Monday, August 4, 2008

Triple-Feature Part III: Get Smart

Get Smart
Directed by Peter Segal
Released June 20, 2008
Seen June 29, 2008

I’ll first note that I’ve never seen the original television series which spawned this remake. I will also note that I don’t consider an extensive homage to be meritorious just for being a throwback (see my recent review of the new Indiana Jones movie). A movie should be able to stand on its own two feet without relying on support from constant references to source material. I don’t know whether this movie does that; all I know is that it certainly doesn’t succeed on its own merit. There’s not nearly enough action or comedy here to make up a movie, and thus the experience is rather unfulfilling. I’m using the first two “Rush Hour” movies as my template of effective action-comedies, where the entire cast is funny but there is drama occasionally and the characters make it work.
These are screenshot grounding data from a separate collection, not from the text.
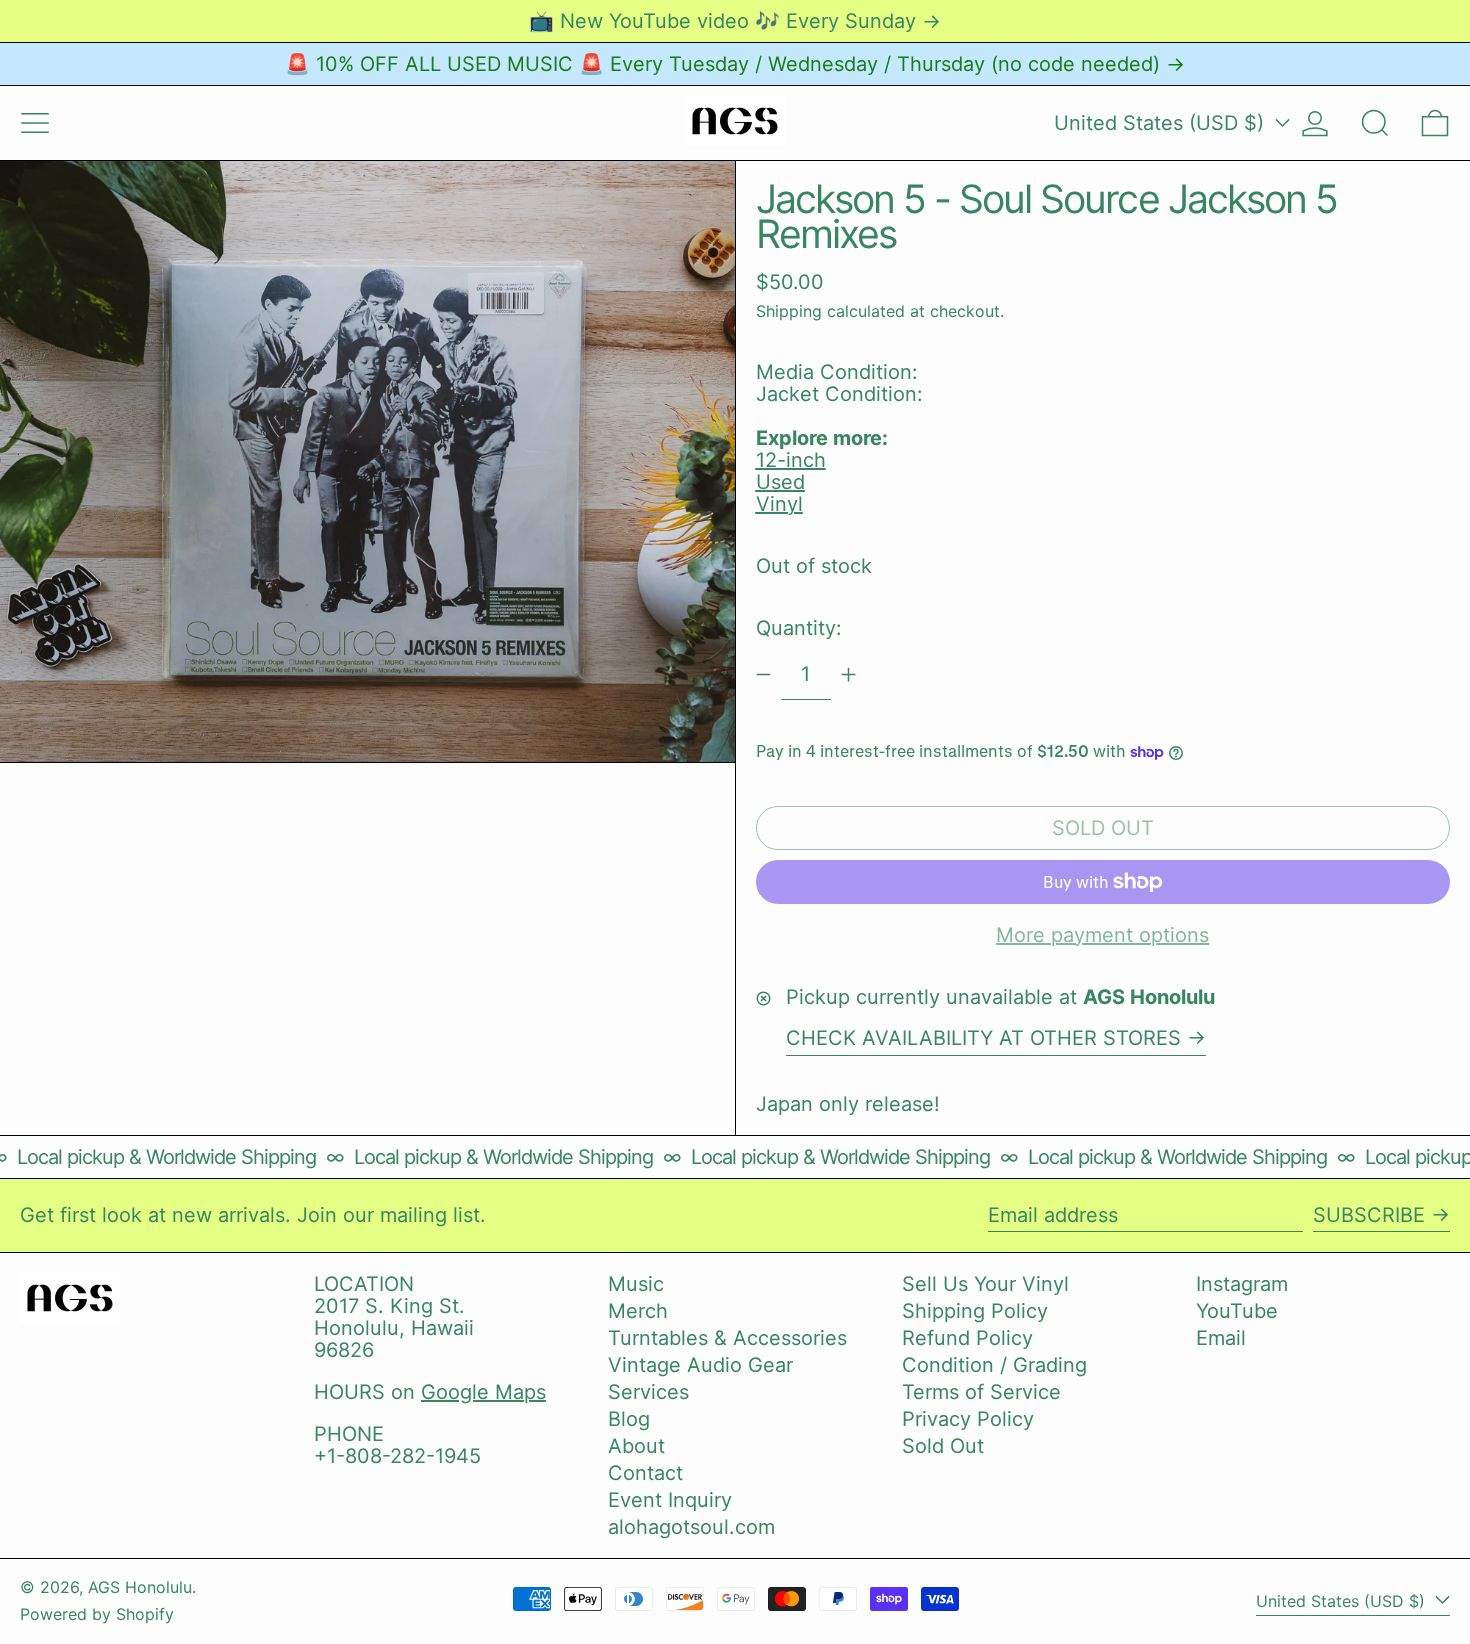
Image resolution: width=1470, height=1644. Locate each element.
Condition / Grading (994, 1365)
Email (1221, 1338)
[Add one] (848, 674)
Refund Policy (967, 1338)
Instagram (1242, 1284)
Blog (629, 1419)
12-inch (791, 460)
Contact (645, 1473)
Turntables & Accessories (727, 1338)
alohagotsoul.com (691, 1527)
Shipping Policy (975, 1311)
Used (780, 482)
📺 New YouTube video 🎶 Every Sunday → (735, 21)
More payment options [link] (1102, 935)
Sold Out (943, 1446)
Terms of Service (981, 1392)
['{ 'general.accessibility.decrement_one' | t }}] (763, 674)
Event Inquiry (670, 1500)
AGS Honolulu (140, 1587)
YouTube (1237, 1311)
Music (636, 1284)
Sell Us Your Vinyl (985, 1284)
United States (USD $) (1162, 123)
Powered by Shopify (97, 1614)
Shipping (789, 311)
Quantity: (799, 628)
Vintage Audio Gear (700, 1365)
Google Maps (483, 1392)
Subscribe (1369, 1215)
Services (648, 1392)
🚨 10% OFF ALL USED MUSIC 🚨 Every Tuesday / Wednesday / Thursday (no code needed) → (735, 64)
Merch (638, 1311)
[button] (1375, 123)
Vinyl (779, 504)
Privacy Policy (968, 1419)
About (636, 1446)
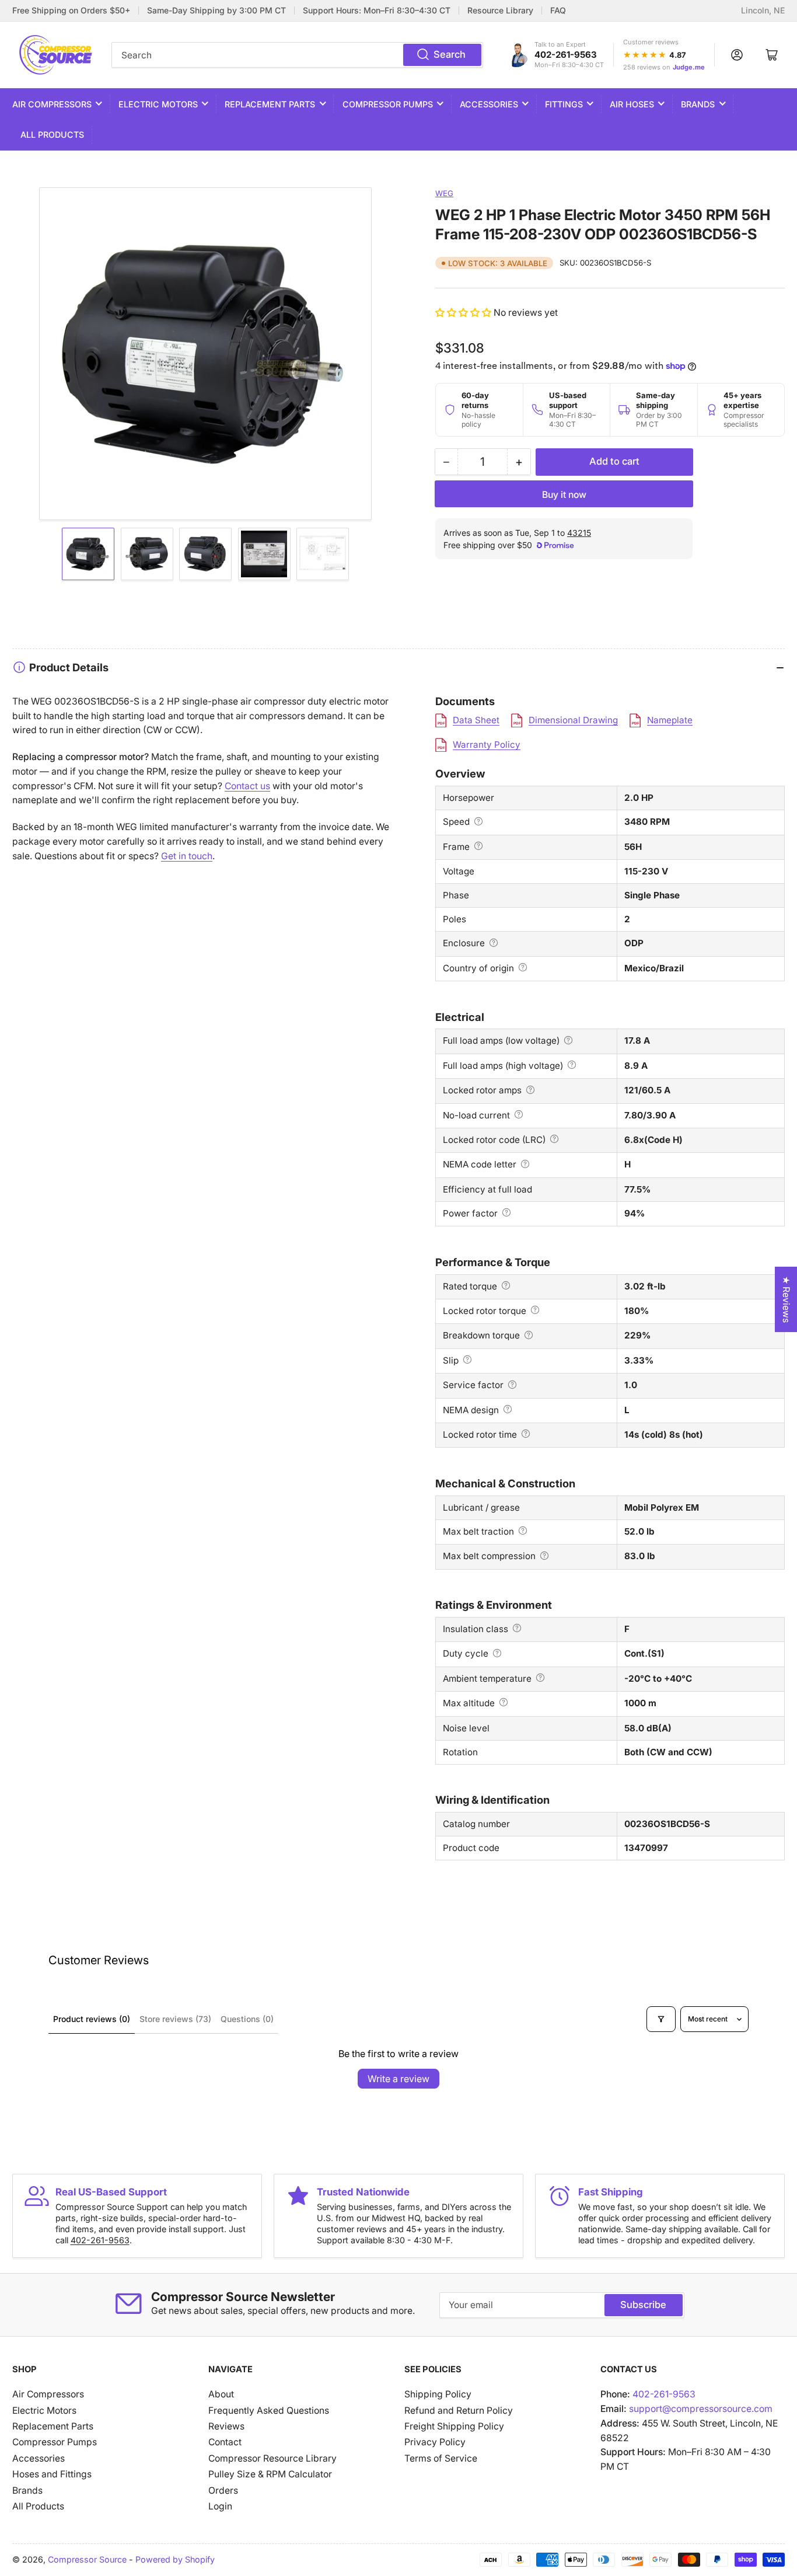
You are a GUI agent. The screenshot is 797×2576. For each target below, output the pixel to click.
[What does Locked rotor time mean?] (525, 1433)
While this movie shouldn’t necessarily be compared to those, it’s clear just how little everything works. The plot is a joke, and the action scenes, instead of being clever, are cheesy and stupid. Steve
Carrell is given far too little to do, and the comic relief is left to a giant brawny sub-villain and geeks played by Masi Oka (Heroes) and Nate Torrence (Studio 60). Terry Crews (Everybody Hates Chris) and David Koechner (The Office) are hardly funny, and The Rock, who I’ve seen give decent performances in bad movies like “Walking Tall” and “Southland Tales”, is also given poor material. I’m beginning to suspect that Anne Hathaway was very actually a good actress. I think it was the youth factor that made her role in “The Princess Diaries” work, and I had my doubts about her considerable talents when she appeared in a small role in “Brokeback Mountain” just a few years ago. She displays absolutely no chemistry with Carrell, and while I can see what she was going for with the role (Eva Green in “Casino Royale”), she fails miserably. The movie is additionally saddled with three actors way past their prime, who for the most part seem to be scrounging for roles just as poor as
these the past few years (with a few notable exceptions, such as “Little Miss Sunshine”) – Alan Arkin, James Caan, and Terence Stamp. This may be a throwback to the old days, but from what I’ve seen here, I don’t think I want to go back.